KTM: Im Werk gingen die Lichter aus

Jack Miller: «Stoner hatte immer gute Motorräder»

Von Günther Wiesinger
Nach harten Jahren mit unterlegenem Material holte Jack Miller im ersten Rennen für Red Bull KTM Ajo seinen ersten GP-Sieg. Er ist der erste siegreiche Australier nach der Ära von Casey Stoner. Das Interview.

Jack Miller hat gleich bei seinem ersten Auftritt auf der Werks-KTM des Red Bull Ajo-Teams seinen ersten Podestplatz errungen, seinen ersten GP-Sieg gefeiert und erstmals die WM-Führung übernommen.

Und nach diesem grandiosen Triumph stellte sich der schnelle und kampfstarke Australier vor die Presse und tat so, als sei das die leichteste Aufgabe der Welt gewesen.

Jack, du hast diesem Druck prächtig standgehalten. Wie hast du das geschafft? Du warst von lauter Honda-Piloten umzingelt?

Beim Druck kommt es immer darauf an, wie viel du an dich heranlässt und wie viel Druck du dir selber machst. Das Team Ajo Motorsport ist grossartig. Sie haben alle gesagt: Mach, was möglich ist, die Saison dauert lange. Weißt du, sie wissen, dass ich ein junger Fahrer bin und dass ich meine Performance Schritt für Schritt verbessern muss.
Ich glaube, wir haben Glück gehabt, dass wir uns jetzt gleich beim ersten Rennen die Nasen sauber geputzt haben. Mehr hätten wir uns nicht wünschen können.

Du hast im Rennen den Hinterreifen früh ruiniert?

Ich war deshalb ein bisschen beunruhigt. Ich habe schon sehr früh ziemliche Slides hingezaubert. Aber es war unterhaltsam. In dieser 3-Kurven-Schikane, da bin ich einmal völlig quer gestanden, da hat mir das Herz bis zum Hals geschlagen. Aber wir müssen uns mit dem Hinterreifen-Verschleiss befassen... Ich muss auch meinen Fahrstil anpassen. Ich darf nicht mehr gar so spät bremsen... Ich muss auch in maximaler Schräglage beim Gasgeben mehr Rücksicht auf die Reifen nehmen. Ich muss noch viel lernen.

Trotz Casey Stoner ist es nicht einfach, als Australier in der WM Fuss zu fassen. deine Familie musste viele Opfer bringen.

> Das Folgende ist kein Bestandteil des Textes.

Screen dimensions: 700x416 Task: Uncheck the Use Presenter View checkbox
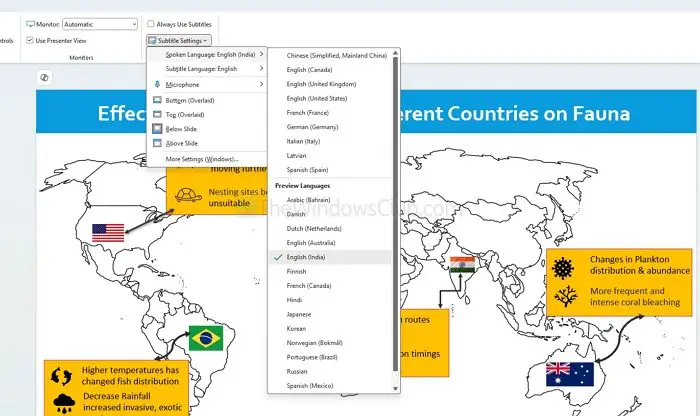pyautogui.click(x=30, y=40)
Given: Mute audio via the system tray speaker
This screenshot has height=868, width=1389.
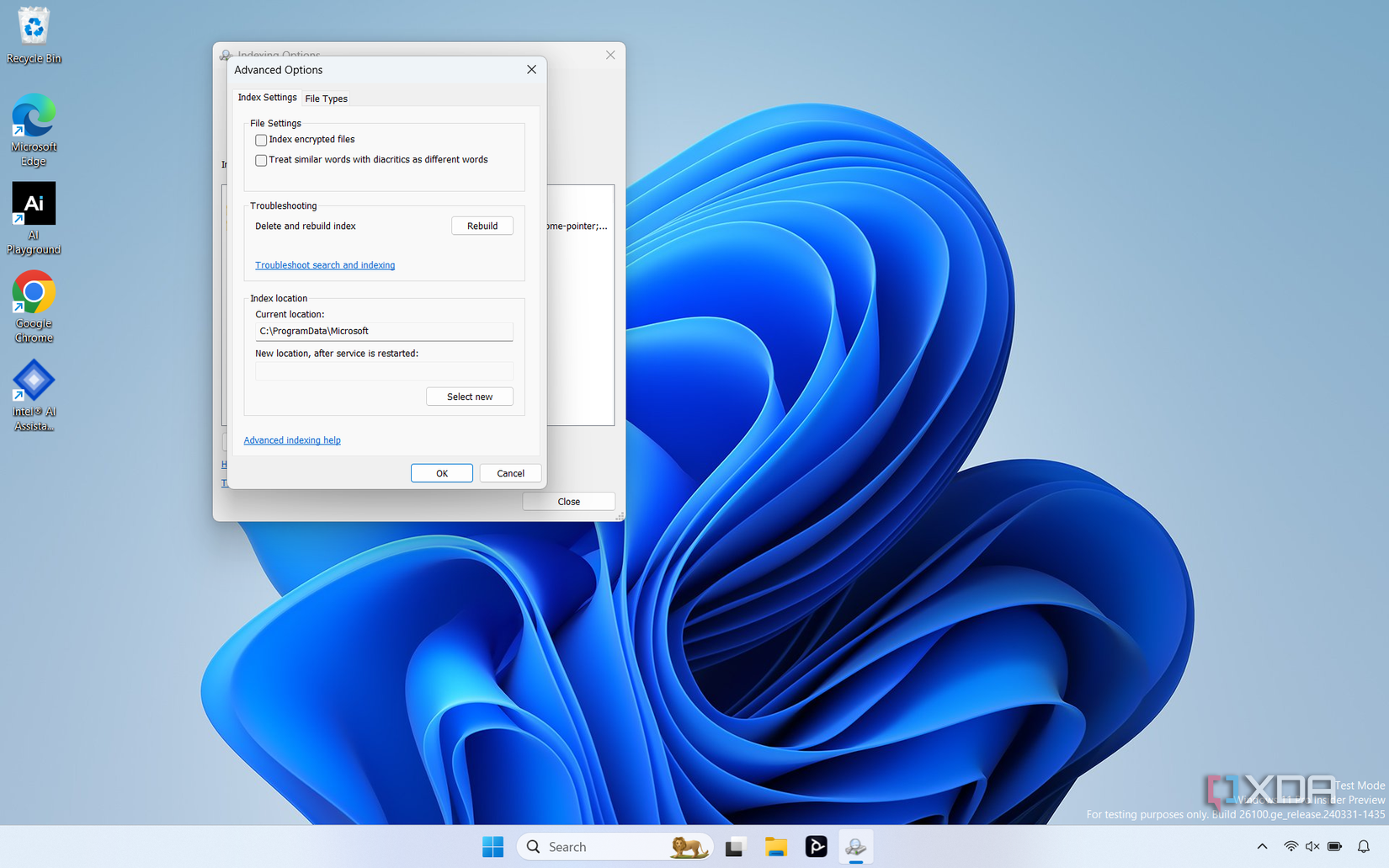Looking at the screenshot, I should 1313,846.
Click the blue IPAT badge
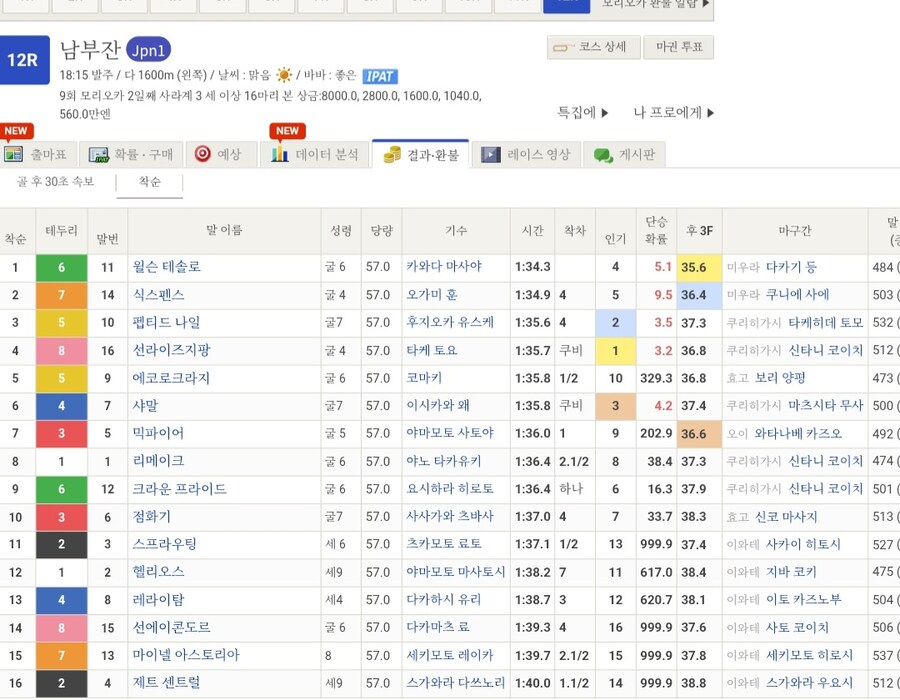Viewport: 900px width, 700px height. [x=380, y=76]
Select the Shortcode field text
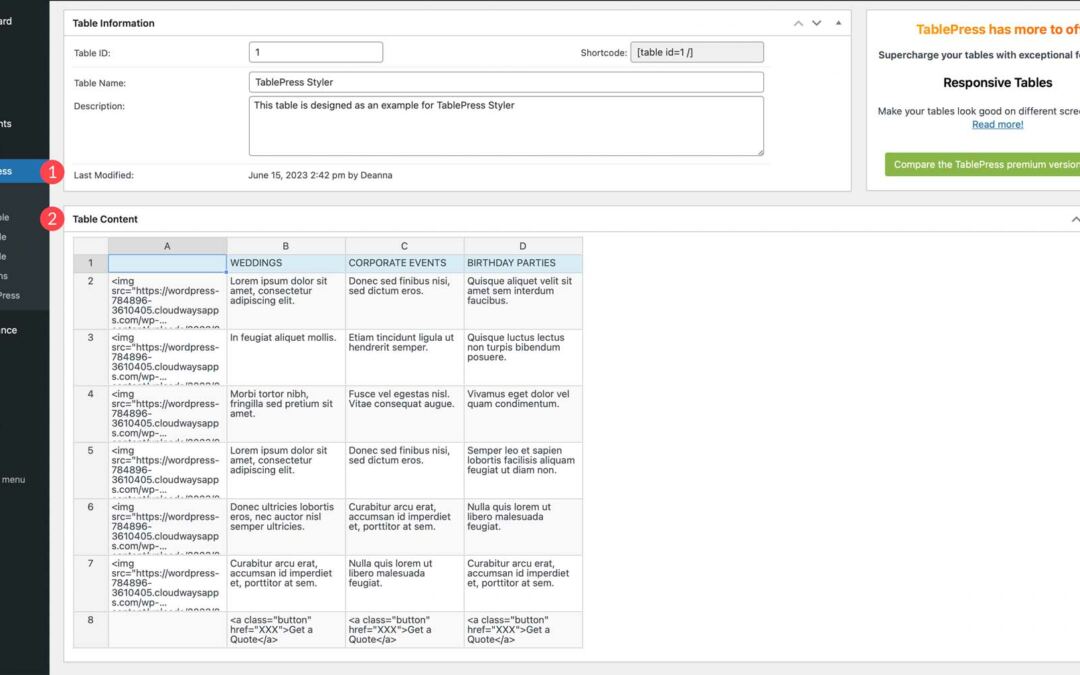This screenshot has width=1080, height=675. coord(696,52)
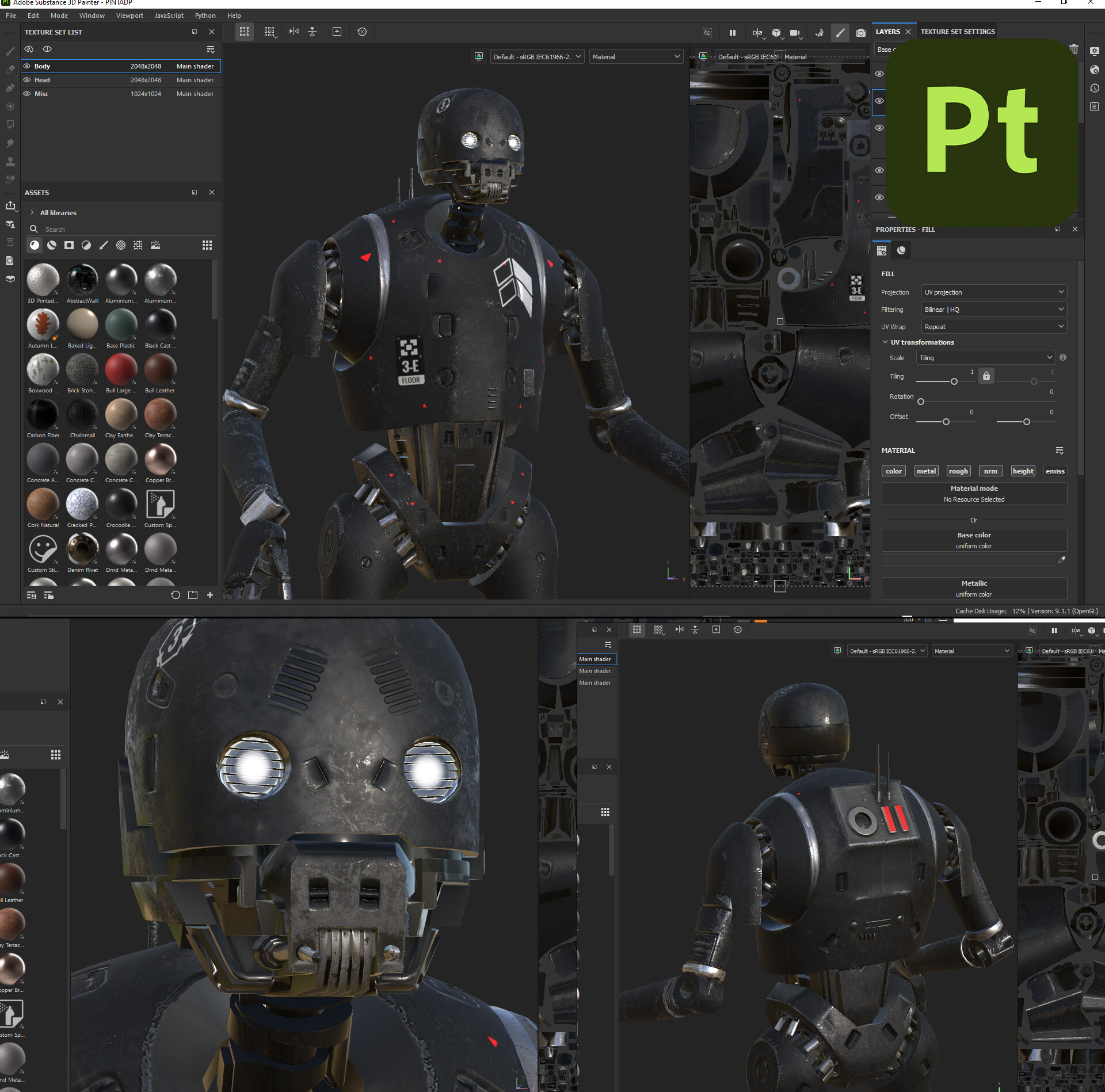
Task: Switch to Texture Set Settings tab
Action: (x=957, y=32)
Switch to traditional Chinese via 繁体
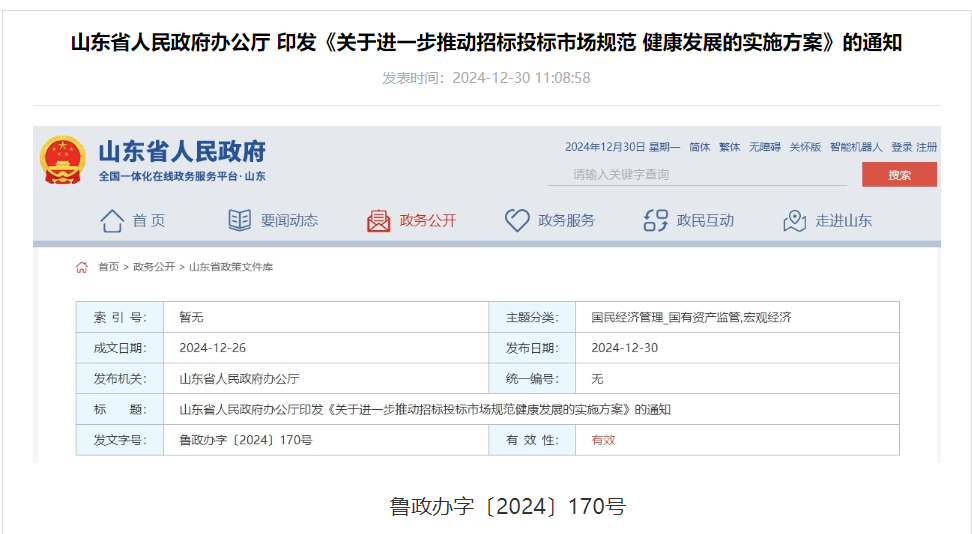The width and height of the screenshot is (972, 534). pyautogui.click(x=729, y=147)

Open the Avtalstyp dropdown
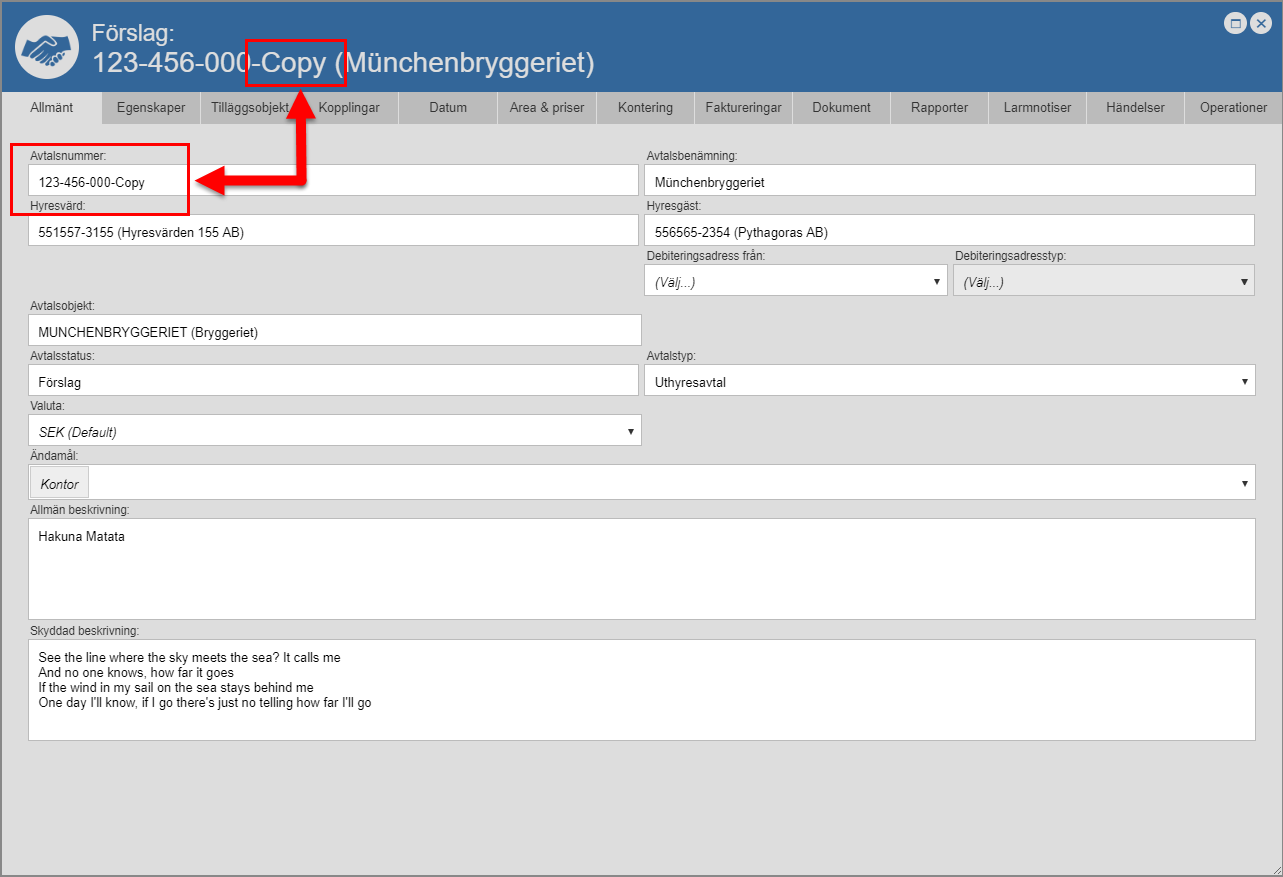click(949, 381)
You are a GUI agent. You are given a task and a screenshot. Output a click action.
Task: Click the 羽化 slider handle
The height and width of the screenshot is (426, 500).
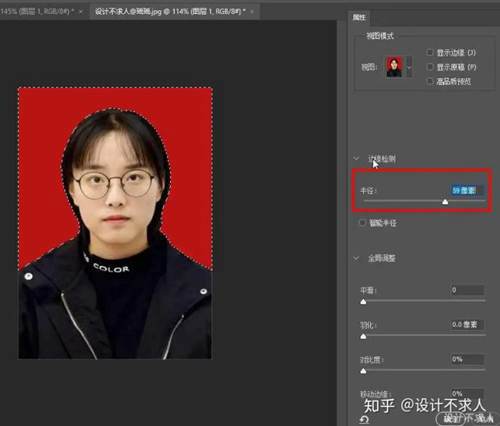363,336
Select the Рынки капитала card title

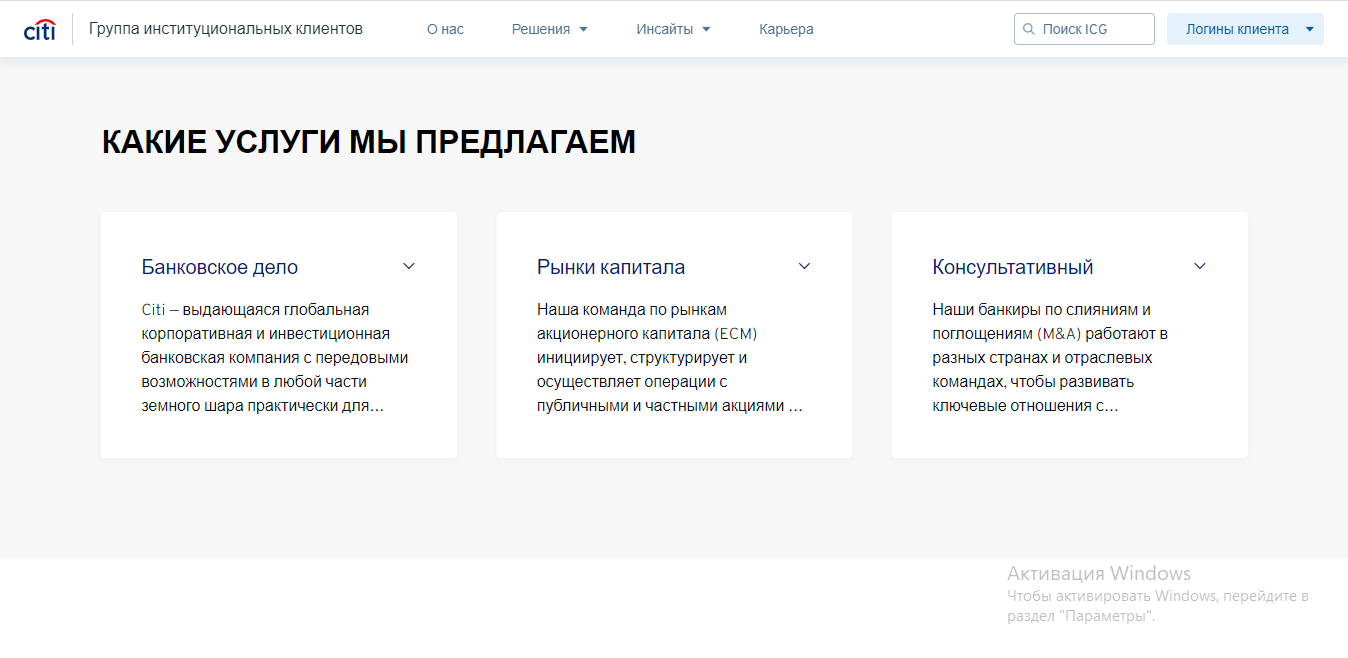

Ach, weißt du... (Er kämpft mit den Tränen). Es waren sehr harte Jahre. Wir sind nach Europa gekommen. Casey ging direkt nach England und fuhr die Britische Meisterschaft im Movistar-Team. Er hatte sofort immer konkurrenzfähige Bikes. Ich bin in der Spanischen 125-ccm-Meisterschaft gefahren – mit einem Bike, das kaum PS hatte. Meine Familie hat alles bezahlt. 2011 war die IDM an der Reihe.
Ich hatte von niemandem Unterstützung, ausser von meiner Familie. 2013 konnte meine Eltern nichts mehr zahlen. Es ist ein gutes Gefühl, dass wir es ganz alleine geschafft haben.
Aber es ist definitiv hart und schwierig für die australischen Fahrer, mit guten Teams und konkurrenzfähigen Bikes in die WM zu kommen. Ich habe mich einst für den Red Bull Rookies-Cup beworben, aber ich bin nie akzeptiert worden...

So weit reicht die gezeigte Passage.